From that time until his death in 2007, Mailer’s career both as observer and actor—manifested in the 40 or so books he would write—gave us, in the words of Warner Berthoff, “a uniquely substantial record of what it had meant to be alive” in that long era.
Although Mailer has been capably biographed before and was the subject of a large oral history by Peter Manso, J. Michael Lennon’s 960-page account of him won’t be improved upon. Not satisfied with producing this herculean biography, Lennon has followed it with a comparably thick selection of Mailer’s letters. Lennon knew Mailer for decades, talked extensively with him, and recorded what he heard. Unlike many biographers, Lennon feels the need to say something in judgment, however brief, of every one of Mailer’s books. To do this, while keeping the “life” narrative moving along, is a feat he performs with care and without pomposity.
Lennon is especially attentive to Mailer’s undergraduate life, where he compiled a lopsided academic record, with a major in engineering sciences and six courses in creative writing. As a sophomore, he read D. H. Lawrence’s Lady Chatterley’s Lover and what works of Henry Miller he could lay his hands on; both Lawrence and Miller would be central figures for the writer Mailer became. He wrote stories, published a novella (A Calculus at Heaven), and wrote a long unpublished one, A Transit to Narcissus, about a “lunatic asylum” in Mattapan, where he briefly worked. In an often-quoted anecdote, we find him, a few days after Pearl Harbor, debating with himself whether the war novel he was to write would be best set in Europe or the Pacific. Deciding that he didn’t know enough European history, he chose a scene that few knew much about: the Philippine terrain of The Naked and the Dead.
Some of Lennon’s most fascinating pages are about Mailer’s service as an infantryman in the war and, after the war’s end, as a cook in Japan. Lennon points out how the urban Mailer, child of Brooklyn and Harvard, nevertheless wrote, in more than one of his books, landscape descriptions that “crackle and pulse with energy,” ranking with the best of postwar American writers. Diana Trilling, one of Mailer’s earliest supportive critics, noted that the most dramatic moments in The Naked and the Dead “are precipitated by intensities in nature.”
Such intensities, however, were absent from the two novels that followed his bestseller. In the mid-1950s, Mailer, stung by the failure of his second novel, Barbary Shore (1951), and the mixed reception of his third, The Deer Park (1955), dreamed up the first of his impossible projects, that of writing eight interlocking novels that would explore topics such as pleasure, crime, communism, and homosexuality, ending with mysticism. The sequence would emanate from the mind of a character, Sam Slovoda, the protagonist of Mailer’s lively story “The Man Who Studied Yoga.”
What eventually ensued was not a novel at all but the first and best of Mailer’s miscellaneous books of nonfiction, Advertisements for Myself (1959), a work that more or less coincided with his stabbing of his second wife, Adele Morales. In her own book about the event, Morales testifies that Mailer said to her, as she was being wheeled into the operating room, “I love you and I had to save you from cancer”—which is perhaps enough, and too much, to prove the madness that he succumbed to. His public explanation, scarcely a better one, was that “a decade’s anger” was responsible.
It was about this time that I began to read Norman Mailer with excitement, his dreadful off-the-page behavior notwithstanding. The polemics of Advertisements, conducted (in Lennon’s words) in an “obscene, prickly, but conversational” tone, enlivened his no-holds-barred reviewing of contemporary fictionists, as it did the braggadocio, heavily tinged with comedy, of his story “The Time of Her Time.” As a mild-mannered English professor who spent his own time admiring, among others, the words of Henry James and Robert Frost, I found this impossible person more than good company.

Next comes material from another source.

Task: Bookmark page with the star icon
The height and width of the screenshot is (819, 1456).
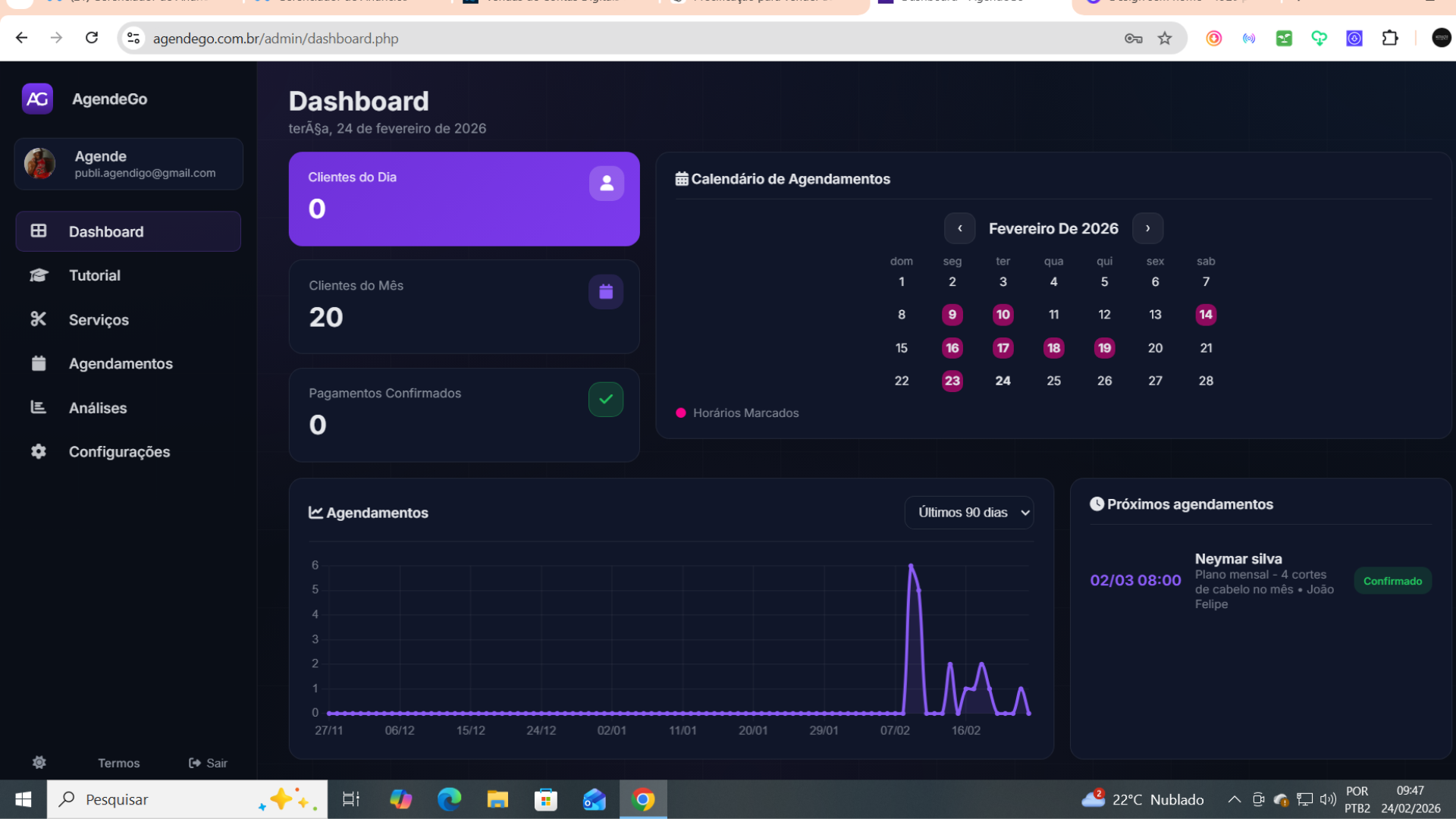Action: click(1165, 38)
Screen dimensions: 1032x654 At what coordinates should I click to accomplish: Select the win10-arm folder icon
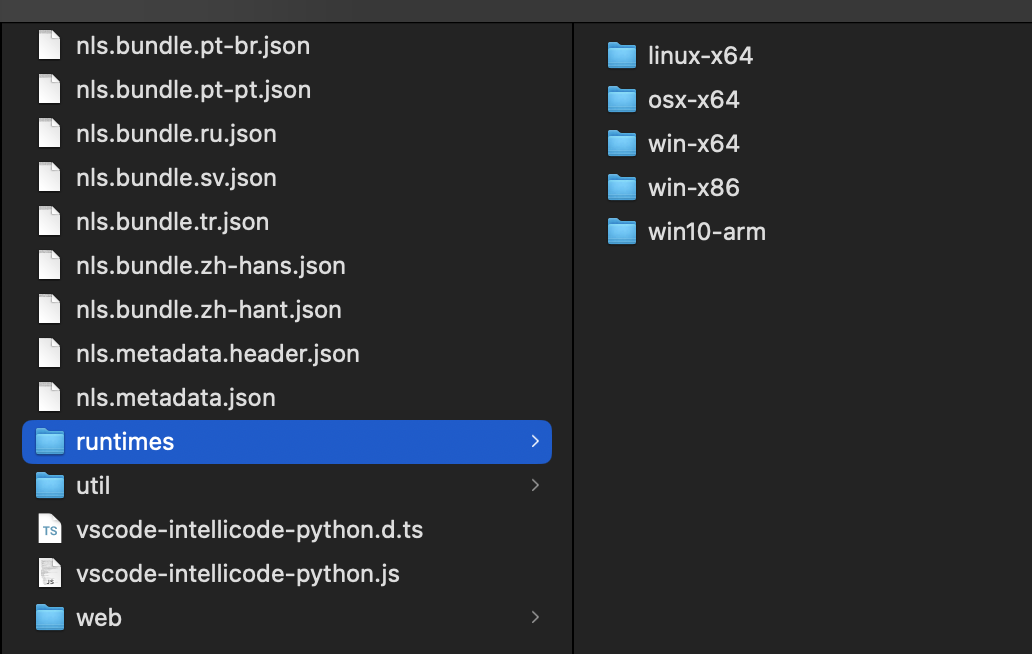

I followed Mailer avidly through the 1960s, what may be called his great decade: through the collections of prose that succeeded Advertisements (The Presidential Papers, 1963; Cannibals and Christians, 1966); the surprisingly assaultive, not exactly well-made novels (An American Dream, 1965; Why Are We in Vietnam? 1967); and his memorable accounts of the political conventions of 1968 (Miami and the Siege of Chicago). His burgeoning confidence that he could take on any subject produced a book about the moon landing (Of a Fire on the Moon, 1970) and one about women’s liberation (The Prisoner of Sex, 1971). The insistently combative figure who graced these books was well-described by Richard Poirier in his still-important critical study of 1972:
He is quite unable to imagine anything except in oppositions, unable even to imagine one side of the opposition without proposing that it has yet another opposition within itself.The metaphor of war, which Poirier explores as a key item in Mailer’s work, was perfectly in tune with the announcement Mailer had made in Advertisements that he was “imprisoned with a perception which will settle for nothing less than making a revolution in the consciousness of our time.” Heady stuff, especially for one, like myself, not at all inclined toward revolution of any sort.